DEFYING CATEGORIES: Emara Vonae’ Neymour Jackson

Few dancers who have graced Kansas City stages possess the drive, the depth of curiosity, or the breadth of performance experience that Emara Vonae’ Neymour Jackson can claim. The 26-year-old multi-hyphenated artist is a dancer-singer-actor-author-choreographer-filmmaker-performance-artist — not necessarily in that order. Her résumé reflects an international profile, with activities in Paris, Marseilles, Seoul, New York, and Hollywood. 

Emara Vonae’ Neymour Jackson

Kansas City is home now, and Emara has become a standout with the Owen/Cox Dance Group (with which she performs this March 14th through the 16th).

She is also interested in creating her own works: performance art that taps into the city’s history of jazz and blues, and collaborative efforts “where people can interface with experimental art that is influenced by the past and the present.” 

Raised in Kansas City and St. Louis, Emara attended Paseo Middle School and St. Louis’ Central Visual and Performing Arts High School — before attending California Institute of the Arts in Los Angeles. 

She has studied with and/or performed with a wide range of choreographic, visual, cinematic, and musical artists: from Solange Ferguson Knowles to Dimitri Chamblas; from Nina Flagg to Rosana Gamson, from Gerard & Kelly to Moses Sumney, and from The RZA to Christina Aguilera. 

She has created films, choreographed, and participated in music videos and international fashion launches. She starred as Josephine Baker in Gerard & Kelly’s short film Bright Hours, appeared in Opera Theatre of St. Louis’ Treemonisha, and in 2024 played Celie in the Center of Creative Arts’ production of The Color Purple

She has received Dance Saint Louis’ Dance Career Award and a Princess Grace Foundation award. We recently chatted with Emara about a life and career in the performing and visual arts, and about her hopes and dreams for her future and for Kansas City. Here are excerpts: 

Owen/Cox Dance Group presented aRound and aRound in spring 2023, with dancers Laura Wallner, Amara Neymour Jackson, Shaina McGregor, and Sam McReynolds, and live musicians (not fully visible) Leigh Adams, Jeff Freling, Brian Steever, and Kelley Gant.. / Photo by Lindsay Clipner 


On her undergraduate experience: 

I went to CalArts as a dance major, but I ended up learning a lot about filmmaking. I was able to get into the MFA courses and some theater courses. … It’s the type of institution where no one person’s journey is the same as any other person’s. Whereas some conservatories are very strict on what you do and how and when you do it, at CalArts you can take advantage of a lot. … 

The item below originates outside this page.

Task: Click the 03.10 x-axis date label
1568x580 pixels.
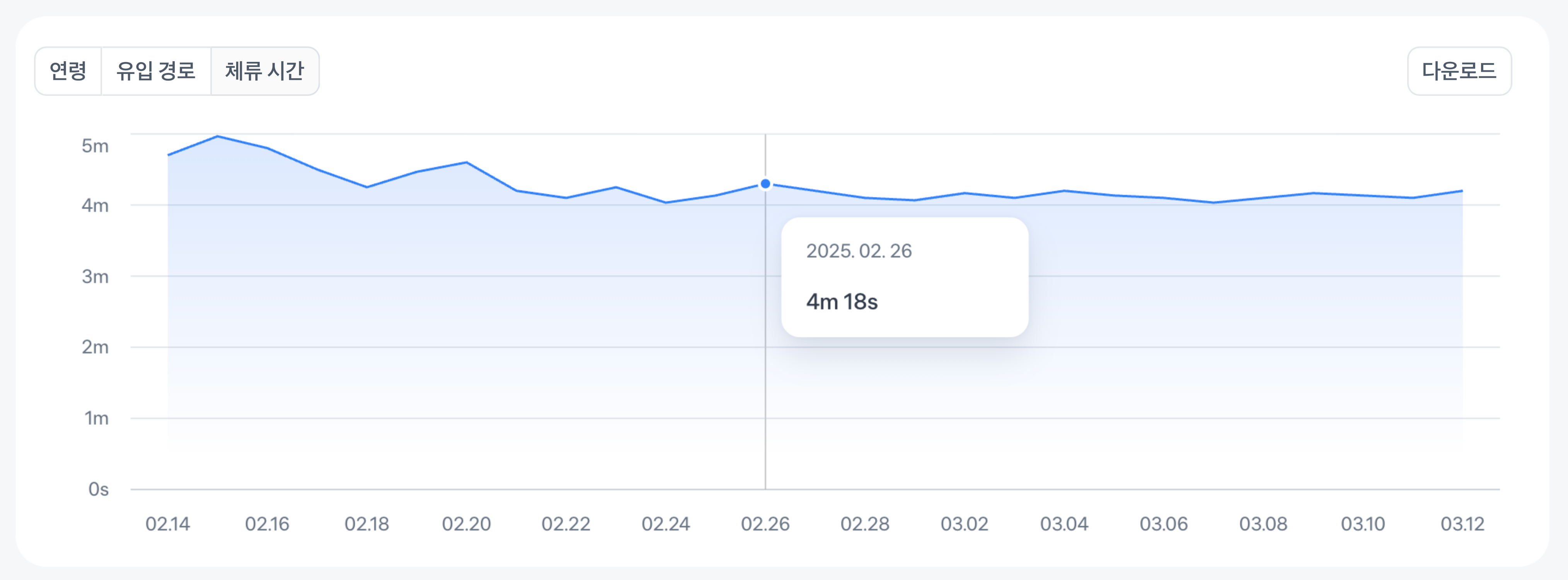Action: click(x=1362, y=524)
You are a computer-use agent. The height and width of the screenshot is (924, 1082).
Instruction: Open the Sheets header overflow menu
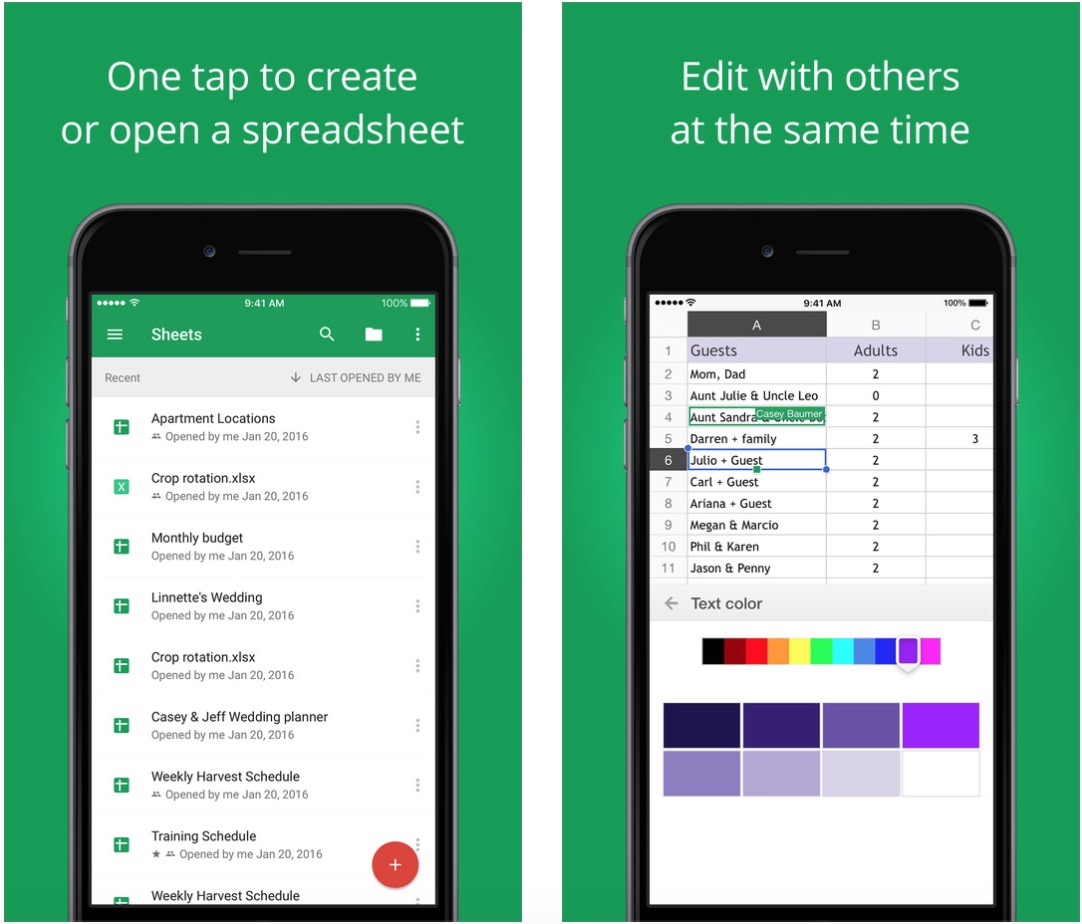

But I had to show that I was capable of carrying my weight in those film courses and those writing courses, because they wouldn’t have allowed me to be in those spaces if I wasn’t going to do the work. I’ve always had to make my own way … through determination and by proving that I was there to be a long-term artist — not just a dancer but an artist, a well-rounded visionary. 

On her early career: 

At one time I thought dance was my number one thing, with singing and acting coming in after that. But I love them all equally. Now that I’ve graduated from college with a degree in dance, I’ve learned that I actually need all of my “facets” in order for dance to make me feel as happy as it did when I was younger. 

But I have to continue to vocalize while I’m dancing, and to allow for acting and expression to be at the forefront: it’s the storytelling that still makes me want to dance — not because my body loves it all the time. In my heart, I’m really a melting pot of many things, and dance has really just been the canvas that is most accessible for me to work on.

Emara Neymour Jackson danced She Breathes Fire with Owen/Cox in October 2023. / Photo by Lindsay Clipner

On creating her own expectations for herself: 

I have to advocate for myself, because there are not many other people that can advocate on my behalf. I learned that especially in college, because when people told me “no” based off of a generalization … deep in my heart I knew that I would want more for myself than what they could see. 

Maybe it’s faith-driven. Maybe I could attribute it to my upbringing, to believing in things that are not directly in front of you, but are meant for you. 

On settling into the Kansas City arts life: 

Kansas City has always had a great heartbeat with jazz and blues, that’s something that was always prevalent to me grow up in the city. When it comes to dance, I’d like to see more immersive art, more collaborative efforts, site-specific works. 

I don’t audition much, and that has to do partly with the fact that I’ve built and sustained my own little career off of relationships, cool investments, workshops, and just staying “Hi I’m Emara and I’m available: I’m resourceful and I’m reliable.” 

So my career so far as been by word-of-mouth and referrals. I’ll probably keep auditioning for the rest of my life, but hey, I do love a good referral. 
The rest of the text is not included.